Leadership, Culture, and Accountability
- Some see this as the final straw after years of missteps, calling for leadership resignations or even dissolution of Mozilla in favor of a new community-driven project.
- Opposing view: this is an embarrassing but ultimately “comms/legal” screw-up, not evidence of systemic malice; firing management to appease outrage is seen as disproportionate.
- Broader complaints about “MBA”/consultant-style leadership, ad-tech acquisitions, and dependence on Google funding feed a narrative that Mozilla has “sold out.”

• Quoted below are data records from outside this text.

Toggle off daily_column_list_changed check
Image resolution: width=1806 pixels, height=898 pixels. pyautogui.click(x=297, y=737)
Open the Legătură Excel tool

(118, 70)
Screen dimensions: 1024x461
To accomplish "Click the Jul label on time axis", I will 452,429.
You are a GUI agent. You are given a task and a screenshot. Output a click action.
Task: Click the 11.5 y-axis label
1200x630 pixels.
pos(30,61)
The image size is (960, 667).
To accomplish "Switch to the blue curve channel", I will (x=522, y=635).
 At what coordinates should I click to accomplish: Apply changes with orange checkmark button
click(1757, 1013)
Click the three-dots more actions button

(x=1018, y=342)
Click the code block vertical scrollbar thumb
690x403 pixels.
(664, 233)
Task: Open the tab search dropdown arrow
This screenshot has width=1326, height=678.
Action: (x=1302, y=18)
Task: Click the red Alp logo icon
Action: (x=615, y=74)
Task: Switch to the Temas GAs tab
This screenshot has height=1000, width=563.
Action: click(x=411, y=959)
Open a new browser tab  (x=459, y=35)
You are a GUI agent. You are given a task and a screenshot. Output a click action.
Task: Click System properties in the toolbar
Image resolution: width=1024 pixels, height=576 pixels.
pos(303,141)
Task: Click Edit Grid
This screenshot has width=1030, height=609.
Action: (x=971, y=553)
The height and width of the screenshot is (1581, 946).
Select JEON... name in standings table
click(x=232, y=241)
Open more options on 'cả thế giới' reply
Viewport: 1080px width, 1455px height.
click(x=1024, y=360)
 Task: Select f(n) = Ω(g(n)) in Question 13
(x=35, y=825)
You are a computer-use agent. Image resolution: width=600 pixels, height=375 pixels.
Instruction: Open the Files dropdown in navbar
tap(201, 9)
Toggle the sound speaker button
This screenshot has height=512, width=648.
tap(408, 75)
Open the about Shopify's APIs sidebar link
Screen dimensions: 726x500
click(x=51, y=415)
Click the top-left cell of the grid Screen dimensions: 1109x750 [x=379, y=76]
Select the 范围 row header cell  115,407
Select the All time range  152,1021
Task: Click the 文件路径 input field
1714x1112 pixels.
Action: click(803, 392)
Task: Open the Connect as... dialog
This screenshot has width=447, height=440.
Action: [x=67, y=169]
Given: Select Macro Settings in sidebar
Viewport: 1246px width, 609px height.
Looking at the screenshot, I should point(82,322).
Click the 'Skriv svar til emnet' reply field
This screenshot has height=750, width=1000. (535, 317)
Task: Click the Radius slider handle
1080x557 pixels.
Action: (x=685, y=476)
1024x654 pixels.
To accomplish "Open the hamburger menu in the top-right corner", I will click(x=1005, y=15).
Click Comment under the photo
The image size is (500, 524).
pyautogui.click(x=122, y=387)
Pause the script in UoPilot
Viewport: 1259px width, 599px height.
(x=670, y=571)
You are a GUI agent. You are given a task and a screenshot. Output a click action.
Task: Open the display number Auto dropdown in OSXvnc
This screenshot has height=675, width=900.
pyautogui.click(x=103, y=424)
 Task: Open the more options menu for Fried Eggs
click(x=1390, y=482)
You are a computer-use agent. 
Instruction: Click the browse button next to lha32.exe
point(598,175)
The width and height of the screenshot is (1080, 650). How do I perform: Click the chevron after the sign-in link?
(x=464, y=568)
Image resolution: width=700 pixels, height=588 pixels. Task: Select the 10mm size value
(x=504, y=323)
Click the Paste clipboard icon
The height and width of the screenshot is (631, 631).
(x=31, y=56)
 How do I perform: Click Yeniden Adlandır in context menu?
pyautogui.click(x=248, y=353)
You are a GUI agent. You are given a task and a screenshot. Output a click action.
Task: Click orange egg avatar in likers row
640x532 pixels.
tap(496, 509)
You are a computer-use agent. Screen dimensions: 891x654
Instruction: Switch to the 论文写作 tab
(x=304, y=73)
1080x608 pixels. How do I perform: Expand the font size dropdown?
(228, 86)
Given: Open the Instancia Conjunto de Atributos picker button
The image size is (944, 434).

Reputation Damage and Irreversibility of Trust
- Multiple commenters say the “promise” has been broken: removing “we don’t sell your data” is seen as a pivotal betrayal that can’t be walked back.
- Some long-time users report uninstalling after decades, predicting high single- or low double-digit percentage user loss and a faster slide into irrelevance.
- Others argue this is mostly optics; in substance “not much changed,” but trust is fragile and perception now dominates.
What to Do Next: Firefox vs Alternatives
- One side: despite flaws, Firefox is the last major independent engine; letting it die means a monoculture of Chrome/Edge/Safari. “Use it or lose it.”
- Other side: Mozilla is now part of the problem; users should move to Firefox forks or new projects (e.g., Ladybird, Servo, LibreWolf, Brave), even if they’re niche.
- Counter-argument: nearly all forks rely on Mozilla’s engine work; if Mozilla collapses, forks will quickly fall behind standards and security, which is untenable for nontechnical users.
Law, Definitions, and Clarity
- Debate over CCPA’s broad definition of “sale”: some say it just formalizes what “selling data” always meant; others frame it as an overly expansive legal reclassification.
- Confusion persists because Mozilla’s own privacy/ToS language lumps necessary browser operations, telemetry, and ad-related data under broad categories, making it unclear what is strictly required vs monetized.